Piles of plastic bags in dumpsite in the Ngong Hills (Nairobi, Kenya) with Roman Catholic cathedral, wind farm and new development in the background

(March 29, 2017)

March 2017 will go into the record books as the month when the only environmental action that took place was turning the lights out for Earth Hour. The rest of the month felt like Throwback Thursday, as governments at all levels seemed in competition to see who could turn back the clock the most.

Starting closest to home, Winnipeg city council set aside its own resolutions on organic waste collection and opted to remain one of the few large cities in North America where composting is a mystery too hard to solve. The composting outcome was effectively determined when the only option was a surcharge for curbside collection — Winnipeggers for some reason don’t like paying extra for something that should be included in the city’s waste management plan.

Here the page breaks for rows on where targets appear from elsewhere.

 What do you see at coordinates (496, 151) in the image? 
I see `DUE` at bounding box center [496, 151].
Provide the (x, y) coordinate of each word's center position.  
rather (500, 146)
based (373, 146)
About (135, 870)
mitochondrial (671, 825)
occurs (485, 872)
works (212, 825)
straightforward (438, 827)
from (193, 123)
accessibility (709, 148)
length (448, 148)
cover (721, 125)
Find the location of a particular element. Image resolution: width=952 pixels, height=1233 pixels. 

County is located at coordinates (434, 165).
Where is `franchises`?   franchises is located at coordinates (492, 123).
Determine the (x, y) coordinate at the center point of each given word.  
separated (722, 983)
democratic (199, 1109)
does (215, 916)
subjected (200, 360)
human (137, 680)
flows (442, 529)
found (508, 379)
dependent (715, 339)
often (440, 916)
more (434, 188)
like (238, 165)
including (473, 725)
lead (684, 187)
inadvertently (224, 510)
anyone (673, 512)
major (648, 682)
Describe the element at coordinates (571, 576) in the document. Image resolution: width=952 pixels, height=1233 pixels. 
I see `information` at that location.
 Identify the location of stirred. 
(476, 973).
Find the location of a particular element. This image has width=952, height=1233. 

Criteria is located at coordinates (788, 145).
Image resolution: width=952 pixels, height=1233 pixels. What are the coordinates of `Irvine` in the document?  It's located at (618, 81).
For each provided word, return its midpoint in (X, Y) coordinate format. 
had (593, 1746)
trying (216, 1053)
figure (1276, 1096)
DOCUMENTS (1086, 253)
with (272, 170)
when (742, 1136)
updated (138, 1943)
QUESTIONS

At the same time, Mayor Brian Bowman made “Winnipeg is the city of the future” comments that were hard not to dismiss as trash talk, because visionary decision-making is notably absent from city hall these days on any file. If city council salaries depended on an extra levy per homeowner, I suspect councillors and mayor would be working for free.

Widening the circle, the provincial government declared a victory over red tape by reducing water regulations, just as overland flood season is about to start. I could have suggested other places to cut, but that wasn’t one of the options on the government’s online survey about a “made-in-Manitoba” climate plan.

Fortunately, the slogan “Make Manitoba Green Again” was not used to pitch that plan, because those cuts to water quality regulations made me think of the colour of our lakes after spring nutrient runoffs have refuelled the algae for another year.